A handout with movie questions that are to be answered after and while watching the excellent animated version (I only show Part 2 & 3) of The Canterbury Tales (it was shown on HBO, and is available on Video (here in the U.S.) and DVD [only from the U.K.]). I have revised the worksheet this year to include animations from part 3 as well. There is also an attachment for revised questions that also reference John Gardner's Grendel.
In this extra credit (how I use it) assignment, student use a picture of all the pilgrims done by William Blake along with their copies of the prologue to identify in the picture, who is who.
This handout can also be started as a group work in school -- it lists attributes (physical, job, irony present) for each of the major characters in Chaucer's Prologue to The Canterbury Tales. It is useful for both studying the characters as well as laying the ground work for Group Work #2 on the Prologue. I do not make a big deal of having students copy what they are finding -- they will use the charts to study from and they will be working with partners in class. I have been known to initial what they finish in class though -- by the time the bell rings, I do want them to work on the rest of it on their own. If they didn't need to study from them, I would probably collect them at the end of the period.
A coooperative in-class assignment that has students start by comparing what they came up with for their Prologue Charts. From there, they try to figure out who the pilgrims are and why they are all going to this place, and what differentiates them. There is also one question relating the Prologue to Grendel and a question that briefly goes over Chaucer's deathbed retraction. When I am writing these group works I often wonder how universal they are to other classes because I try to relate and make connections from one work to the other. That is the main reason that I make them available in Microsoft Word Format -- so they may be modified by other teachers.

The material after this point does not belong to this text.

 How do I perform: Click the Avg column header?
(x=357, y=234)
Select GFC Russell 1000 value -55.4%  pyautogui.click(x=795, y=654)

This play uses a brief excerpt (4 pages) from the end of John Gardner's book (yes, the Gardner who wrote Grendel) on Chaucer. Specifically, I give them the last few pages about Chaucer's retraction and the subsequent death of Chaucer. Then the students are asked to create a brief play about these last few moments -- including his retraction (or lack thereof), characters from his book visiting his deathbed, etc.
Though this work is Italian, I usually teach it directly after we study The Canterbury Tales, as Chaucer was influenced so heavily by The Decameron. This is a cooperative exercise designed to be completed by 3-4 students in one class period. The assignment has the students do a close reading of the story while answering fairly directed questions that lead to bigger and bigger (I hope) moments of critical thinking. It also looks at the idea of what happens to Frederigo and his love, and how that theme of not knowing what you want till it's gone (yes, the song by Joanie Mitchell is part of the group work and I play it while the students are working) is repeated throughout literature (as in "The Gift of the Magi).
This group work begins with each student being assigned both a letter and a number (ie 1A,1B,1C,1D,1E,2A...). Each respective letter gets a certain primary document (for example the A's get women). For 12-15 minutes the students read and take copious notes on their primary document (handout). After that, all of the like-lettered students (all of the B's for instance) get together for 10 minutes and share what they came up with (the handout included with this lesson helps them focus their reading and discussion).
When I teach the Romantics, I use this wonderful, underrated movie as a bridge between the Enlightenment (Age of Reason) and the Romantic Era. When you see the movie, it almost feels at though that was the director's intention: the Romantic and imaginative Baron versus the forces of reason and reality that battle, and nearly kill him. There are movie questions for three days of viewing in class, as well as an extra credit assignment involving multiple artistic depictions of the same scene from the story of Baron Munchausen, that asks students to comment on those depictions and their relationship to "imagination."